EXCERPTED PASSAGE:
IFRAMEs are not used to render the UI - that’s all done in the core frame. The IFRAME is only used to automate the JavaScript APIs that communicate over window.postMessage().
This architecture allows us to scale to ∞ deployments in a given day. If the media services team wants to roll out a new feature on a Tuesday, but the storage team isn’t ready with updates they’re planning - that’s fine. They can each deploy their own changes as needed, without affecting the rest of the portal.
Stuff we’re using
Once you start poking around, you’ll notice the portal is big single page application. That came with a lot of challenges - here are some of the technologies we’re using to solve them.
TypeScript
Like any single page app, the portal runs a lot of JavaScript. We have a ton of APIs that run internal to the shell, and APIs that are exposed for extension authors across Microsoft. To support our enormous codebase, and the many teams using our SDK to build portal experiences, we chose to use TypeScript.
- TypeScript compiles into JavaScript. There’s no runtime VM, or plug-ins required.
- The tooling is awesome. Visual Studio gives us (and partner teams) IntelliSense and compile time validation.
- Generating interfaces for partners is really easy. We distribute d.ts files which partners use to program against our APIs.
- There’s great integration for using AMD module loading. This is critical to us for productivity and performance reasons. (more on this in another post).
- JavaScript is valid TypeScript - so the learning curve isn’t so high. The syntax is also largely forward looking to ES6, so we’re actually getting a jump on some new concepts.

RECORD EXTRACTS:
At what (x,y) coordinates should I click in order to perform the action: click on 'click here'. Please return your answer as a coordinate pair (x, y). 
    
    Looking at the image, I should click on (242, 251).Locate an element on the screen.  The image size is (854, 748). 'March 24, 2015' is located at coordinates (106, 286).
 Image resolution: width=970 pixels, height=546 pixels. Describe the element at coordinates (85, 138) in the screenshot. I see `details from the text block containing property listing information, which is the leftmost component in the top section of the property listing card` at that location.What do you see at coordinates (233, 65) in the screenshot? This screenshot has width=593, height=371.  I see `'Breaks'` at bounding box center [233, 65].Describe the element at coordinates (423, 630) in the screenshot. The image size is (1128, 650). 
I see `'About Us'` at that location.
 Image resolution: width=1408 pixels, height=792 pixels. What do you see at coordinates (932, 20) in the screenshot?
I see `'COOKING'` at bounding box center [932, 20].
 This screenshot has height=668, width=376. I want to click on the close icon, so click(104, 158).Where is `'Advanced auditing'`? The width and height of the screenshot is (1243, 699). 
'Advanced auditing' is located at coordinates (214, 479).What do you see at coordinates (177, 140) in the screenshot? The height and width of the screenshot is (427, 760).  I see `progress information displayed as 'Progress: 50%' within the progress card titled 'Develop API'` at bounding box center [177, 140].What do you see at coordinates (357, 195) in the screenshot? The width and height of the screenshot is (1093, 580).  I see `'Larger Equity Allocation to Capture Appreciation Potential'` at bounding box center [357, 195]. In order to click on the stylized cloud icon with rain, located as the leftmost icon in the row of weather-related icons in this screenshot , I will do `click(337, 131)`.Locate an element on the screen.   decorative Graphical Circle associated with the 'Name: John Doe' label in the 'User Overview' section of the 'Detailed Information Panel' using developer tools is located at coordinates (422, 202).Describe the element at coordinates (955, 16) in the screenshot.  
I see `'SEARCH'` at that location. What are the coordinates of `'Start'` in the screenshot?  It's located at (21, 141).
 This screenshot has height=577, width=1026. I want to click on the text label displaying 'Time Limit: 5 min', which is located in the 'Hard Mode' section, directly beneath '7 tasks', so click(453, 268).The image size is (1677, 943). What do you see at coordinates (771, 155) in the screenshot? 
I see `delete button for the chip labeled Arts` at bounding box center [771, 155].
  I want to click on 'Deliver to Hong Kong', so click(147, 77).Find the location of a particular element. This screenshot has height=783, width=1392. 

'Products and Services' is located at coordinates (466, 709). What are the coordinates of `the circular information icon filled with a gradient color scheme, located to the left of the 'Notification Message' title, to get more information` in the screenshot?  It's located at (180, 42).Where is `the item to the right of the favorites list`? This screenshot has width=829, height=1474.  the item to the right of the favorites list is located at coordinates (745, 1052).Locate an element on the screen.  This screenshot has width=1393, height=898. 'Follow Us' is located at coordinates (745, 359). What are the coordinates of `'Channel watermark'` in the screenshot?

ACTIVITIES:
[a] In the excerpted passage on the portal's architecture, swap "storage team" for "networking team" and write out the part from "This architecture allows" to "to use TypeScript.".
[b] Carry on the passage about the portal's architecture and tools from the point where it stops.

ACTIVITY ANSWERS:
[a]
This architecture allows us to scale to ∞ deployments in a given day. If the media services team wants to roll out a new feature on a Tuesday, but the networking team isn’t ready with updates they’re planning - that’s fine. They can each deploy their own changes as needed, without affecting the rest of the portal.
Stuff we’re using
Once you start poking around, you’ll notice the portal is big single page application. That came with a lot of challenges - here are some of the technologies we’re using to solve them.
TypeScript
Like any single page app, the portal runs a lot of JavaScript. We have a ton of APIs that run internal to the shell, and APIs that are exposed for extension authors across Microsoft. To support our enormous codebase, and the many teams using our SDK to build portal experiences, we chose to use TypeScript.

[b]
Less
Visually, there’s a lot going on inside of the portal. To help organize our CSS, and promote usability, we’ve adopted {LESS}. Less does a couple of cool things for us:
- We can create variables for colors. We have a pre-defined color palette - less makes it easy to define those up front, and re-use the same colors throughout our style sheets.
- The tooling is awesome. Similar to TypeScript, Visual Studio has great Less support with full IntelliSense and validation.
- It made theming easier.
Knockout
With the new design, we were really going for a ‘live tile’ feel. As new websites are added, or new log entries are available, we wanted to make sure it was easy for developers to update that information. Given that goal, along with the quirks of our design (extension authors can’t write JavaScript that runs in the main window), Knockout turned out to be a fine choice. There are a few reasons we love Knockout:
- Automatic refreshing of the UI - The data binding aspect of Knockout is pretty incredible. We make changes to underlying model objects in TypeScript, and the UI is updated for us.
- The tooling is great. This is starting to be a recurring theme :) Visual Studio has some great tooling for Knockout data binding expressions (thanks Mads).
- The binding syntax is pure - We’re not stuck putting invalid HTML in our code to support the specifics of the binding library. Everything is driven off of data-* attributes.
I’m sure there are 100 other reasons our dev team could come up with on why we love Knockout. Especially the ineffable Steve Sanderson, who joined our dev team to work on the project. He even gave an awesome talk on the subject at NDC:
What’s next
I’m really excited about the future of the portal. Since our first release at //build, we’ve been working on new features, and responding to a lot of the customer feedback. Either way - we really want to know what you think.